What needs to be done -
Whatever the records say, set them down exactly.

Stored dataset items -
********
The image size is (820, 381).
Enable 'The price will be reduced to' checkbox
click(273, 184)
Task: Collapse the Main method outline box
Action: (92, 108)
********
Task response -
The image size is (820, 381).
Enable 'The price will be reduced to' checkbox
click(273, 184)
Task: Collapse the Main method outline box
Action: (92, 108)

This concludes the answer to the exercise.